Il n’existe pas de définition standard ni de solution universelle en matière d’inclusion et de diversité (I&D). Pourtant, de plus en plus, les entreprises se rendent compte qu'une culture à la fois inclusive et diversifiée n’est plus un « bonus », mais un facteur de différenciation essentiel pour attirer et conserver les talents dont elles ont besoin pour faire face à la concurrence dans le contexte commercial actuel.

Ces stratégies se définissent et se présentent sous différentes formes, mais il est clair que les employés les réclament, et que les employeurs qui ne tiennent pas compte de l’évolution de la main-d’œuvre qui les entoure seront désavantagés.

Ainsi, quand il s'agit de faire progresser l'I&D en Asie-Pacifique, une région de plus de 4,5 milliards d'habitants - près de la moitié de la population mondiale - qui présente des différences culturelles importantes d'un pays à l'autre, comment s’y prendre ?

Bien qu'il n'y ait pas de solution simple ou unique, nous constatons depuis peu des progrès, dont certains sur le plan législatif.
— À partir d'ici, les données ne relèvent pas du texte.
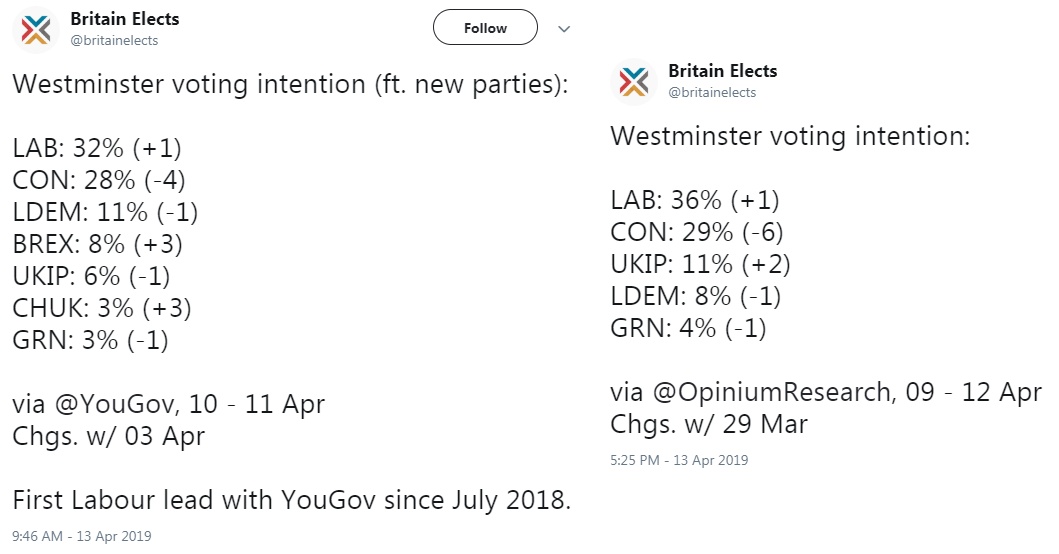Click the First Labour lead with YouGov sentence
Screen dimensions: 1059x554
point(292,501)
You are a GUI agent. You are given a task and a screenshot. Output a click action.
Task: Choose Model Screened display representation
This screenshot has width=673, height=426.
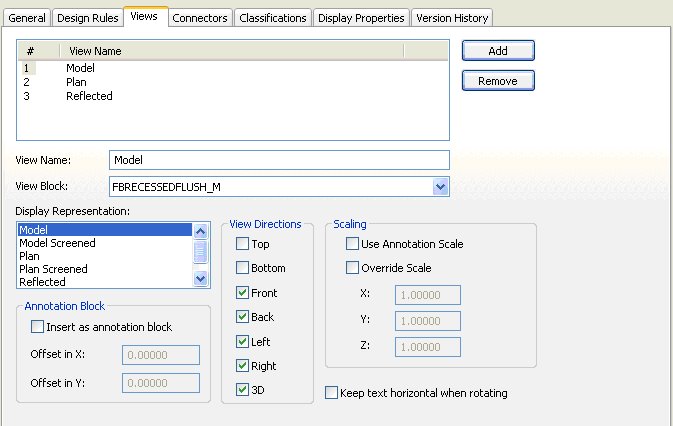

Mais les grandes avancées se produisent au niveau des entreprises, grâce à certaines multinationales qui prennent des mesures pour faire progresser l’inclusion et la diversité au sein de leurs propres organisations et ouvrent la voie à d’autres employeurs de la région.

Qui est en tête ?

Nous avons remarqué que certaines entreprises sortaient du lot, notamment Goldman Sachs, qui sur le plan international et le plan régional cherche à renforcer l'égalité salariale des femmes, encourager l'embauche de personnes handicapées en offrant une formation et une sensibilisation internes, et sponsoriser des « événements Pride » pour soutenir la communauté LGBT+.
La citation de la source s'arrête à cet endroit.